═════ EXTRACTED ENTRIES ═════

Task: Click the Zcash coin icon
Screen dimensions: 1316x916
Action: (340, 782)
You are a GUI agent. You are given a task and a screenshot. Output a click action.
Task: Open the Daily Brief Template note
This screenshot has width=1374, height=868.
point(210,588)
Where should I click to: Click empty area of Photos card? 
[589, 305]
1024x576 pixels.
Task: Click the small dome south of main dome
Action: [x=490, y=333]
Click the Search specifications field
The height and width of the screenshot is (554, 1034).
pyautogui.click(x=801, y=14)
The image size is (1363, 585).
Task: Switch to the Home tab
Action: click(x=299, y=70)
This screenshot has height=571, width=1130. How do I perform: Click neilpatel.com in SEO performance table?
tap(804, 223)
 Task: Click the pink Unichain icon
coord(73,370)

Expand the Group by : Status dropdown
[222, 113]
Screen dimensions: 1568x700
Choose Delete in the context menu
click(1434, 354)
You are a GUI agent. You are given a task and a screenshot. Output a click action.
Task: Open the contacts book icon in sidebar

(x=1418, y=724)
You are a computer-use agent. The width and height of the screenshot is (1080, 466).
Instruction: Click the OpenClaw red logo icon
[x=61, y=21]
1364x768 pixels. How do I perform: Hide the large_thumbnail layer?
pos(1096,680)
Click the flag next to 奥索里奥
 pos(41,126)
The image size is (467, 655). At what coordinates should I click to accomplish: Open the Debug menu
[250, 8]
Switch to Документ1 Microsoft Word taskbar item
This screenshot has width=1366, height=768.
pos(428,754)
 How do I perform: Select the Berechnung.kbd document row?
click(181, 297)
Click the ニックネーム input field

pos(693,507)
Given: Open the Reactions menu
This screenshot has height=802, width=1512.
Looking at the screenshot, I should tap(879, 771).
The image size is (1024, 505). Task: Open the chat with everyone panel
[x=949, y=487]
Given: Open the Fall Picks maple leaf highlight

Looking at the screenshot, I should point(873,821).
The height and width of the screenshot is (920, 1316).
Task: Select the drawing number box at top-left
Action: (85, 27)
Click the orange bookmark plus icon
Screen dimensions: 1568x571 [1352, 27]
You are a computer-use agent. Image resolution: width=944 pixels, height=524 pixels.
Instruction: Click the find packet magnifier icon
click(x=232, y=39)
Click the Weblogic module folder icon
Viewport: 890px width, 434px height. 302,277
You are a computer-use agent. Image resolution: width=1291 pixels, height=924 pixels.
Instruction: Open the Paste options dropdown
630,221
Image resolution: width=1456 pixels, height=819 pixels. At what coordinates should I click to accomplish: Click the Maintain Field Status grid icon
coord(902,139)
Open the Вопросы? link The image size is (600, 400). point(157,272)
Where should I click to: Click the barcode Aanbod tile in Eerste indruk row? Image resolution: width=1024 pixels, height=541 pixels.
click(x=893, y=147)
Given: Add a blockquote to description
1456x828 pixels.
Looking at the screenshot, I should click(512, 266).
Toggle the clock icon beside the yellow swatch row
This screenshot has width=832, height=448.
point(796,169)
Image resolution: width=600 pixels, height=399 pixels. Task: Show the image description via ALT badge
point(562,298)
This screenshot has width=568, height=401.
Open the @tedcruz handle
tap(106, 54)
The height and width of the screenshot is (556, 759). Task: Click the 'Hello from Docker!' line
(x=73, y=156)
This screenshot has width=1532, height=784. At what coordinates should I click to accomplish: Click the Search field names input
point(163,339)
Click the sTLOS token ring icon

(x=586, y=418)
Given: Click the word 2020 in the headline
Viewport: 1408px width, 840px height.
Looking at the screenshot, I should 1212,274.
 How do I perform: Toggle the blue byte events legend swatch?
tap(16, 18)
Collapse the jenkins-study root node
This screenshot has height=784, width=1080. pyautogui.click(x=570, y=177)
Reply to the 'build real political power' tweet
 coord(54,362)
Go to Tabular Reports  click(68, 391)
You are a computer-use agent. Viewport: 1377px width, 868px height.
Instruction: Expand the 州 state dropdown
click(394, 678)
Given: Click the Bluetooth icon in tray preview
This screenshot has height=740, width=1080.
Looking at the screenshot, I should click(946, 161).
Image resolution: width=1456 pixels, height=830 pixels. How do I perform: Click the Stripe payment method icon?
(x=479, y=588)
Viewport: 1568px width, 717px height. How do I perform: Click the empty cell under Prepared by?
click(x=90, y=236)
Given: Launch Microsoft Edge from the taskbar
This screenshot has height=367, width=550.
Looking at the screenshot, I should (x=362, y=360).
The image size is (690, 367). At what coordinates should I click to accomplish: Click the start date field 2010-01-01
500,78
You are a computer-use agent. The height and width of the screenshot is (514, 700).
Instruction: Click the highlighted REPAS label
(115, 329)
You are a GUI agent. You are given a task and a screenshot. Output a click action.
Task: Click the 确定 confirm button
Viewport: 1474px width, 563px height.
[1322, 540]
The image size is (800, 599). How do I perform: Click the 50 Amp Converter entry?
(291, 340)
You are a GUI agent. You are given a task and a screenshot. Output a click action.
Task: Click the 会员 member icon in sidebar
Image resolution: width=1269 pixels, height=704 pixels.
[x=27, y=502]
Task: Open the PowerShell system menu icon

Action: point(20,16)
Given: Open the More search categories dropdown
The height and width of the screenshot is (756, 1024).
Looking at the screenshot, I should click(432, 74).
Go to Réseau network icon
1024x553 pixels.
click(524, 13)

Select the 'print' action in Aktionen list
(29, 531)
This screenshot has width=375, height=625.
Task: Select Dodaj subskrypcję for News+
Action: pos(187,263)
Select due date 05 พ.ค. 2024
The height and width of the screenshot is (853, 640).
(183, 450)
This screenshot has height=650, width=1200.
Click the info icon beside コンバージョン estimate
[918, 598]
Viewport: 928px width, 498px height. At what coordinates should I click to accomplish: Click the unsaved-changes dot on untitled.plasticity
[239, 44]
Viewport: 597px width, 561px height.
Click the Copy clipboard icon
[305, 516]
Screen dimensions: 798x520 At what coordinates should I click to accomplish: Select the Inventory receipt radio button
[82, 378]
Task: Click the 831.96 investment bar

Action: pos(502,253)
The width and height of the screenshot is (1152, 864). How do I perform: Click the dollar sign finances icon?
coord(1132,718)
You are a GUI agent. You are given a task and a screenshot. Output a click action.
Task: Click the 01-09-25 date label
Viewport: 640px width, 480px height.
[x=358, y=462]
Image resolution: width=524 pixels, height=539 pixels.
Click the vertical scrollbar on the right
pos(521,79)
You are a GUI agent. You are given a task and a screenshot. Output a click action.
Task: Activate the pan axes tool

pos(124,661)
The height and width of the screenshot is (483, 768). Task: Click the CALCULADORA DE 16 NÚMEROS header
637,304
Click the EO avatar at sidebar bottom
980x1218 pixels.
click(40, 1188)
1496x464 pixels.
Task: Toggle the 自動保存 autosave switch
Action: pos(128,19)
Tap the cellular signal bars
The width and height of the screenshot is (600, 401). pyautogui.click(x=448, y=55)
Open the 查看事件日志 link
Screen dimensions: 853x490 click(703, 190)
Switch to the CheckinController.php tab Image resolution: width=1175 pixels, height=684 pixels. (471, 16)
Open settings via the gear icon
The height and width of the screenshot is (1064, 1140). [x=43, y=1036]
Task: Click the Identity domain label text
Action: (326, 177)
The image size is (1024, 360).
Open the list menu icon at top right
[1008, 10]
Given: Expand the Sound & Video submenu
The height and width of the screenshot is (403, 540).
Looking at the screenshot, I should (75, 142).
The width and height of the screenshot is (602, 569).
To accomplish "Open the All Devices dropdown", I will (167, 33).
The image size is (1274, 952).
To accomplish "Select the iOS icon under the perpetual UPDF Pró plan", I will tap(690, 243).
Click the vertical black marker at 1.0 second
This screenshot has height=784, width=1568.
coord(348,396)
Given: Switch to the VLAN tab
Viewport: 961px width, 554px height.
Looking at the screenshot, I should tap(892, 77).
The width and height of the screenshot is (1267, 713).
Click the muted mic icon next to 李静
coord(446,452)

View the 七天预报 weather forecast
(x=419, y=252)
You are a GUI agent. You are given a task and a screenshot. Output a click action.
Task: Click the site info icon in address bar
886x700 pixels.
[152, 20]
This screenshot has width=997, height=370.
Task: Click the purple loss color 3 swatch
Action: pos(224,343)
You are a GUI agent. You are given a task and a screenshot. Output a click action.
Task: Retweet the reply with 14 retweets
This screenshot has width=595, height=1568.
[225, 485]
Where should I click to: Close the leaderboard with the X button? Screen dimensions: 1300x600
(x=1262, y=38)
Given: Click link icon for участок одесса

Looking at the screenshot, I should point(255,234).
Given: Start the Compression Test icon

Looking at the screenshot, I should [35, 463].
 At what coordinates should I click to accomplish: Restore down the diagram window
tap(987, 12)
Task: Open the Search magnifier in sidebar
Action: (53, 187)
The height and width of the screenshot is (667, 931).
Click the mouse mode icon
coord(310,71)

═════

• **ABOUT THIS TASK**
Report every line of the material above in which "Microsoft" appears.

• **OUTPUT FOR THIS EXERCISE**
Switch to Документ1 Microsoft Word taskbar item
Given: Launch Microsoft Edge from the taskbar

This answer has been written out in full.